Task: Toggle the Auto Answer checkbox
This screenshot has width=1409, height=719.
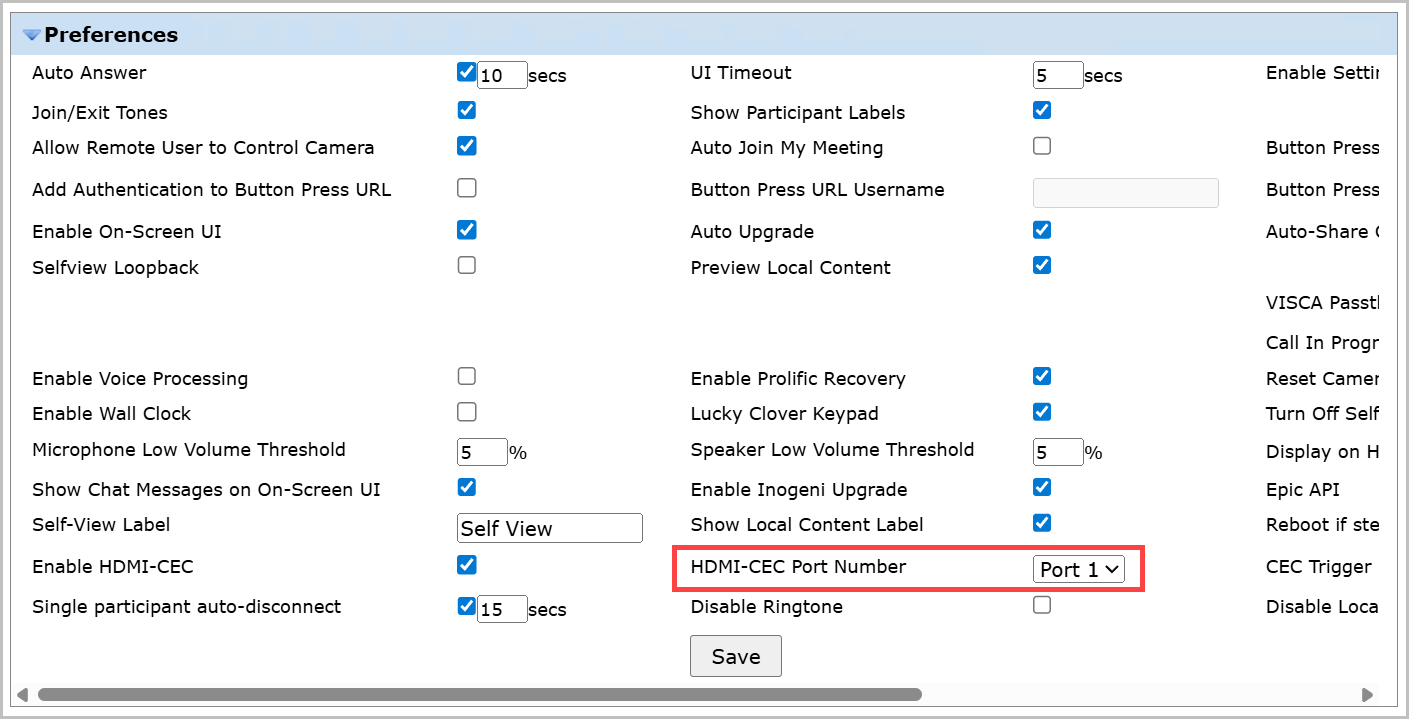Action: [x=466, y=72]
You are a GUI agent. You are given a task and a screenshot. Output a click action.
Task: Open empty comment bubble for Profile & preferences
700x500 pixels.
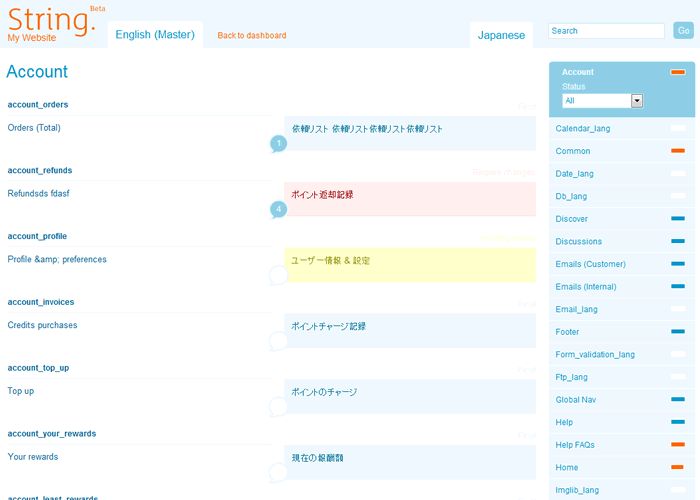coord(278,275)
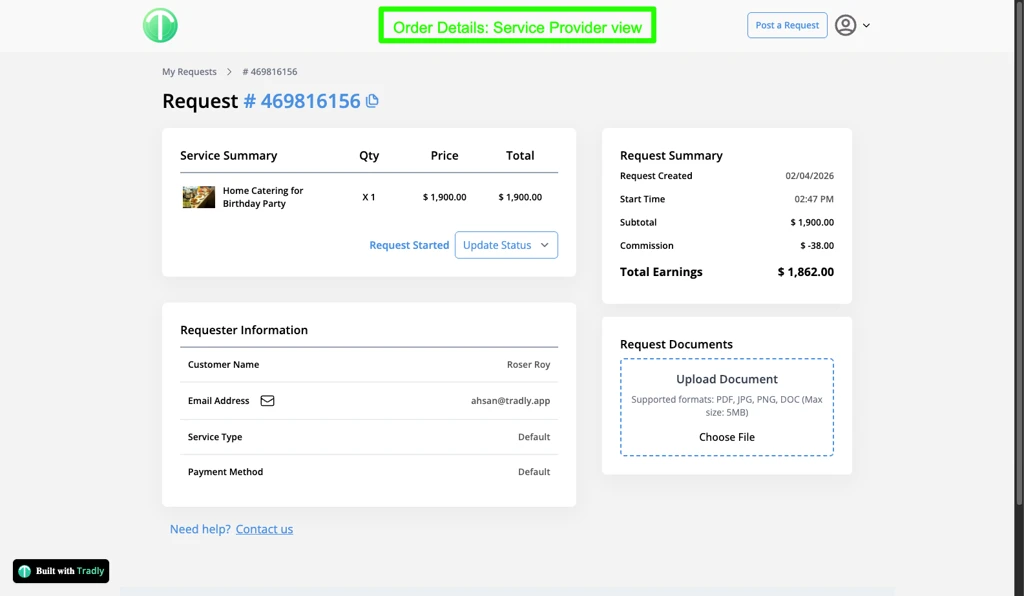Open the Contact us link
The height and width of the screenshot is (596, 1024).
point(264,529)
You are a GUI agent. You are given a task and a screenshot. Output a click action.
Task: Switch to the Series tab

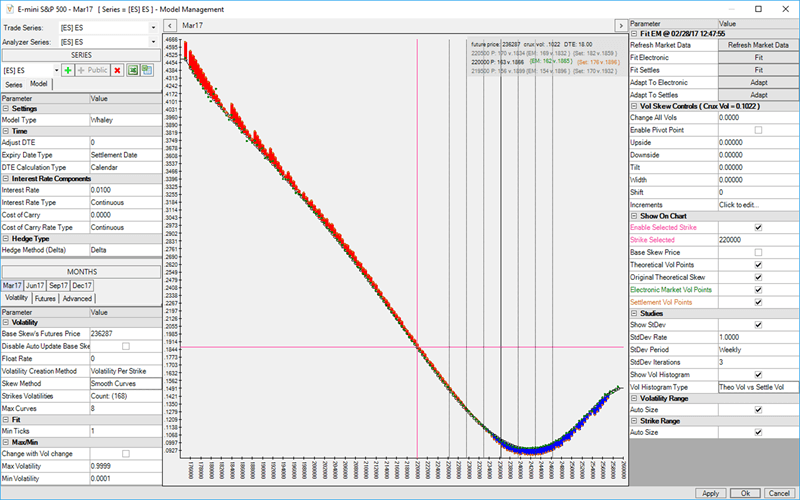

────────

Copy all records exactly; omit images.

Task: Toggle the Auto Answer checkbox
This screenshot has width=1409, height=719.
Action: [x=466, y=72]
You are a GUI agent. You are given a task and a screenshot. Output a click action.
Task: Open empty comment bubble for Profile & preferences
700x500 pixels.
coord(278,275)
Open the Contact us link
The height and width of the screenshot is (596, 1024).
point(264,529)
You are a GUI agent. You are given a task and a screenshot. Output a click action.
Task: Switch to the Series tab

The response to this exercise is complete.